Aveces uno se pregunta al escuchar o leer según qué noticia hacia dónde vamos o lo que es aún peor, qué estamos haciendo. En los años académicos, los de escuela y etcétera, te enseñan, lo intentan, a estudiar, a forjarte, a esforzarte. Algunos poníamos mucho empeño en acercarnos el despertador a la oreja porque aunque lo apagábamos mecánicamente, reconfortaba descubrir en el interior un grado de voluntad y amor propio además de los de alcohol. Actualmente los despertares estudiantiles son un reclamo sabroso para los programas veraniegos de la televisión y la palabra Erasmus, gracias a estos formatos, ha perdido su impronta. Erasmus es sinónimo de “suerte cojonuda me voy al extranjero”. Por qué este comienzo. Porque con o sin formación, incluso con o sin trabajo, somos unos privilegiados si nos comparamos con otras situaciones de la vida. Esto no es un consuelo, decía un buen amigo que el mal ajeno no puede equipararse al nuestro. Claro que esto lo decía al volver de la biblioteca, durante sus meses de ““suerte cojonuda me voy al extranjero”. Y la verdad, nunca nos creímos que supiera dónde estaba la biblioteca.

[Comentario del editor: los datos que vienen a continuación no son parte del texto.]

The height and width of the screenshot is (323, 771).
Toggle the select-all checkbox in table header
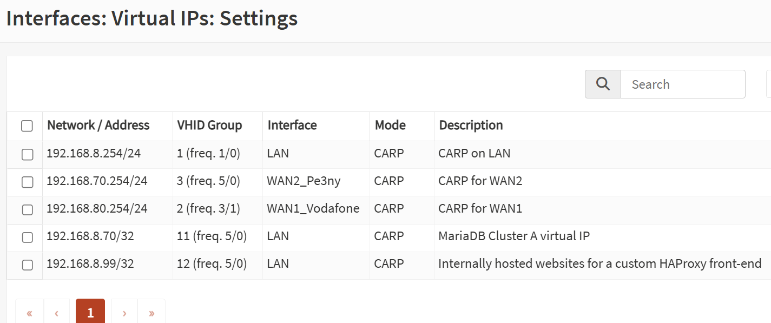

Cuando en plena Gran Vía caballa, mientras te tomas el café y untas de mantequilla el pan, un numeroso grupo de hombres escoltados por la policía la atraviesan manifestándose por la dignidad y los trámites necesarios para permanecer en algún lugar, pues uno recuerda que hay pueblos despoblados que invitan a la gente joven a comenzar una nueva vida y lo que es mejor, sin cargos municipales ni créditos ni hipotecas. Suelo libre a cambio de vocecillas infantiles y futuro. Que hay redes sociales con un peso tal que superan con creces los beneficios millonarios, desbancando a empresas antes líderes y ahora sometidas por el impulso de agregar un amigo, la mayoría ficticios. ¿Cómo puedes tener novecientos cincuenta amigos? Y estos, los sin papeles, sin lugar, sin nombre ni apellidos, sin apenas ropa, desprendiendo un halo de inquietud y desconfianza, hasta tal punto que las personas apostadas en las cafeterías se levantaban reorganizando sus sillas, asustadas, indecisas, sorprendidas, avergonzadas.
Avergonzadas de un paisaje poco turístico. Avergonzadas de los pitos y flautas para meter ruido en una ciudad actualmente desierta, dígase ramadán, dígase vacaciones, dígase que todavía no consigue despertar el interés necesario para acortar el charco. Dígase tantas cosas y todas resumidas en una sola palabra. Vergüenza.
¿Miedo a esos hombres? ¿Recordaban quizás a otros episodios vividos hace años? La crudeza del calor sobre ellos provocaba una animadversión tal, que sus pitos y flautas, sus muñecas cruzadas en alto, como si estuvieran esposados, sus alegatos “Ceuta es malo”, sus camisetas rotas, no despertaban ni voluntad ni amor propio.
A veces uno se pregunta por qué esta ciudad acaba siendo tan denostada, por qué se permite un asentamiento diario, por qué se deja calentar a fuego lento una situación tan delicada. Este cocido servirá probablemente como condimento a las noticias nacionales y una vez más volveremos a ser Ceuta, con todas sus letras. Espero estar haciéndome comprender.
Si mal no recuerdo, es el primer verano que tenemos las aceras tan despejadas pero no el primero en ver estos pitos y flautas.
“Espero, decía alguien retomando el placer del desayuno, que esto no pase todos los días, como hacían los otros, que ya parecían la orquesta municipal”. Y a mí, el desayuno placentero no me lo parecía porque hay instrumentos que en esta ciudad están completamente desafinados.